I’m sure his work was superlative, but all I could think about were the minutes passing, the minutes remaining. Tick, tick, tick. I practiced Lamaze breathing, which was useless during childbirth but surprisingly effective now. As I entered the second hour, the phone in my Paris hotel room rang. It was my boss, who wanted to discuss covers or something, I can’t remember what. I felt like he could see my indolence right through the phone. I leapt off the massage bed, wrapped myself in a towel, and tried to disguise my drowsy voice. That was the last I saw of Mohammed.
From then on, my beauty strategy, with few exceptions, was speed above all. And it seems as if my timing was suddenly right. The current drive for instant gratification in beauty, where results have to be visible immediately— on Instagram—have changed beauty habits. The biggest time suck in women’s lives, the daily slog of blow drying, is now a near relic, replaced by a few shots of dry shampoo and a quick tousle. Anti-aging creams and their promises to prevent something that no one can see are too abstract for this spirit, and sales have tumbled. The products are built on faith, and faith seems to be in pretty short supply today.
And yet beauty behavior is illogical and contradictory. The new trend is to lavish time on washing our face — double and tripling cleansing, morning and night — instead of skimming off our makeup with a wipe as we lie half-asleep in bed. Maybe we have to put more time into washing because there’s so much more makeup to remove: primers, foundation, contouring creams, highlighting sticks, and brow powders, plural, that were unheard of a decade ago. We’re slow and fast, careful and slapdash.
Maintaining our looks is a constant war against time — a long fight that we inevitably lose. But even the small quotidian battles give the illusion that we have more control over time than we do. I still prefer not to dwell in the mirror for too long; there are no contour creams or highlighting sticks in my makeup bag. The promise of a more beautiful me could be fulfilled, but I’ll never know. Twenty-one days is far too long for the task.
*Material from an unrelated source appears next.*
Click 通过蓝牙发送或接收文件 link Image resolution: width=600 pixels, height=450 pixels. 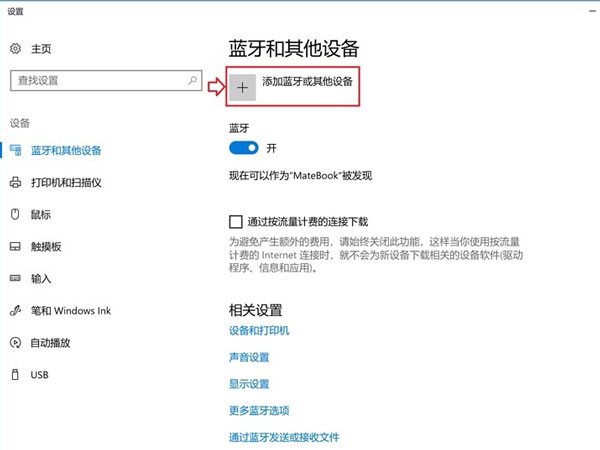(x=284, y=437)
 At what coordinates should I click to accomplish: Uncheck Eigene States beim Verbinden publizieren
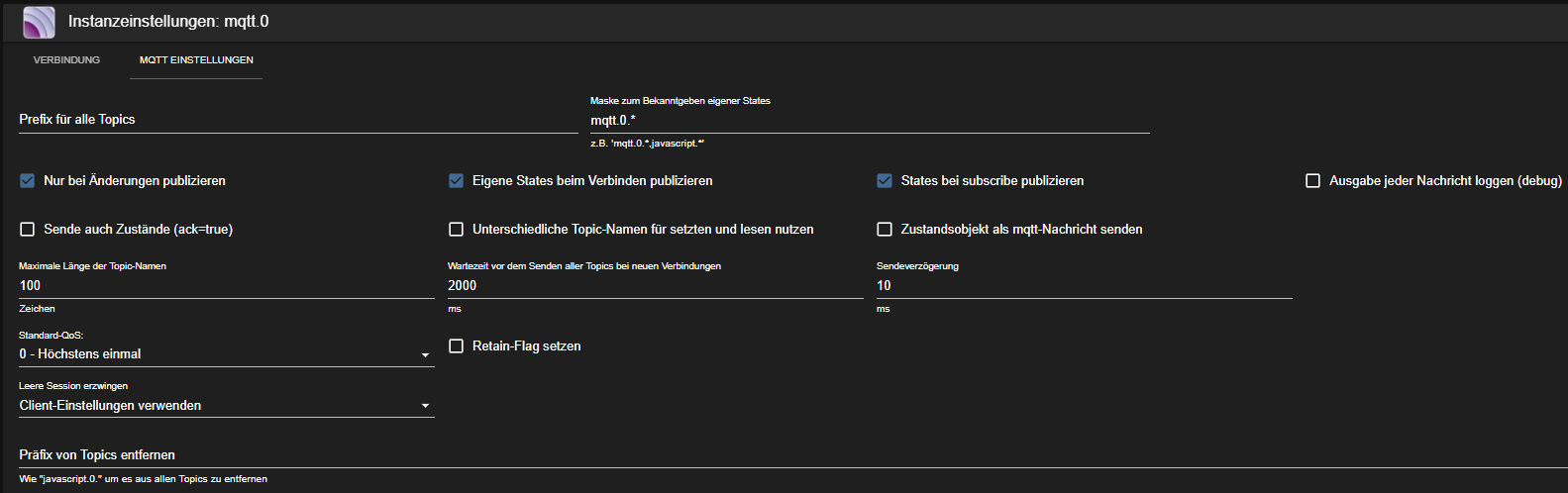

How about 21 seconds? Here’s a beauty regimen built for speed:
Skin Laundry facial
In 15 minutes, start to finish, this facial combines a YAG laser and intense pulse light to clean skin, kill bacteria, and give collagen and elastin production a kick-start.
Price: $65 at Skin Laundry
Ole Henriksen The Clean Truth Cleansing Cloths
These wipes are moist enough to remove makeup but not oily or drippy. They also give a dose of vitamin C, which is why they’re labelled “brightening” and why they have a strong orange scent.
Price: $15 at Sephora
Vaseline Intensive Care Continuous Spray Moisturizer in Aloe Soothe
Works in seconds, even when you hold the can upside down. Plus, it allows you to spray your back without becoming a contortionist.
Price: $9 from Walgreens
Amore Pacific Moisture Bound Vitalizing Body Lotion
One of the few high-end body lotions that comes in a pump with no cap to remove, which probably saves a few seconds — but seconds count.
Price: $100 at Neiman Marcus
Tom Ford Black Orchid
If you’re leaving the office for dinner in a frenzy, spray this in the air and walk through it. It’s strong to last long, but it will make you feel calm and sexy immediately.